By the early 1970s the 1938 stock operating on the Bakerloo and Northern lines was coming up for replacement, a sires of designs where submitted for the new Northern line fleet however, these where abandoned when the Piccadilly line was getting an extension to Heathrow airport which would need a new train design over the 1959 stock that was currently operating on the line. The plan was to transfer the 1959 stock from the Piccadilly line to the Northern line to enable the worst of the 1938 stock to be scrapped, however there was only 76 train sets of 1959 stock and the Northern line would need more to operate its service. Initially the plan was to refurbish thirty of the 1938 stock trains but this was scrapped in favour of constructing a new stock consisting of 30 train sets where constructed by Metro-Cammell and became the 1972 MkI stock.
There was not enough time to create a new design, because the trains where needed in a hurry, therefore the trains where based on the same design of the 1967 stock operating on the Victoria line. The 1972 stock had some differences however, the trains where equip with a train guards door and the door controls in the rear carriage, these where also not compatible with the 1967 stock on the Victoria line but some of the carriages where later converted for use with the 1967 stock.
The planning for the opening of the Jubilee line, required additional trains in 1972 and a further batch consisting of 33 train car sets where ordered from Metro-Cammell, becoming known as the 1972 MkII stock. The interiors where slightly different to their predecessor with dark blue seating moquettes, with the MkI batch being equip with red and grey seating moquettes. Externally the batches looked similar, with the second batch with its doors painted red with the London Transport roundel on the sides of the carriages, the number plates for the 1972 MkII stock operated on the Bakerloo and Northern lines before the Jubilee line opened in 1979.

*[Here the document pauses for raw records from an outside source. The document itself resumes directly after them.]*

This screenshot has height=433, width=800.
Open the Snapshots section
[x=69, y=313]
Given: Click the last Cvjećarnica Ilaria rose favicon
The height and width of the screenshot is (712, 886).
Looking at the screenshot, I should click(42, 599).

The introduction of the 1983 stock on the Jubilee line in 1984, displaced the 1972 MkII stock onto the Northern line and later to the Bakerloo line where they are still in service today. The 1972 MkI stock, which primarily operated on the Northern line was scrapped in 1999 when the Northern line received the 1995 stock, some units where transferred to the Bakerloo line.
The 1972 MkII stock, operating on the Bakerloo line was extensively refurbished in the 1990s, after their withdrawal on the Northern line some of the 1972 MkI stock where converted for use on the Victoria line with the 1967 stock. Two further 1972 MkI trains where converted to be compatible with the 1972 MkII stock and these now operate on the Bakerloo line. A further train set of 1972 MkI stock is permanently based at Aldwych station, which is a disused station the Piccadilly line and is used regularly for filming.
The 1972 stock trains are formed for seven carriages and have a total seating capacity of 268 passengers.
3313 - 4313
4329 - 3329
Initally the replacement of the trains and signalling on the Bakerloo and Piccadilly lines was covered by the Deep Tube Programme (DTP), the programme was expended to include the extension to the Northern line to Battersea, the replacement of the Central line trains and an increase to the service frequency on the Northern and Jubilee lines. The plan was to introduce lighter articulated trains with walk-though carriages, as a part of the EVO tube design project and was introduced in 2011. The upgrade plans for the Bakerloo, Central and Waterloo and City lines, in early 2014, the stock replacements where renamed the New Tube for London (NTfL) and moved into the design and specification stage. The proposals include the introduction of fully automated train services to increase capasity on the Piccadilly line in 2025, followed by the Bakerloo, Central and Waterloo and City lines by 2033; the new trains will not include a train operator, which the unions Associated Society of Locomotive Engineers and Firemen (ASLEF) and the National Union of Rail, Maritime and Transport Workers (RMT) who represent the train operators strongly oppose this proposal.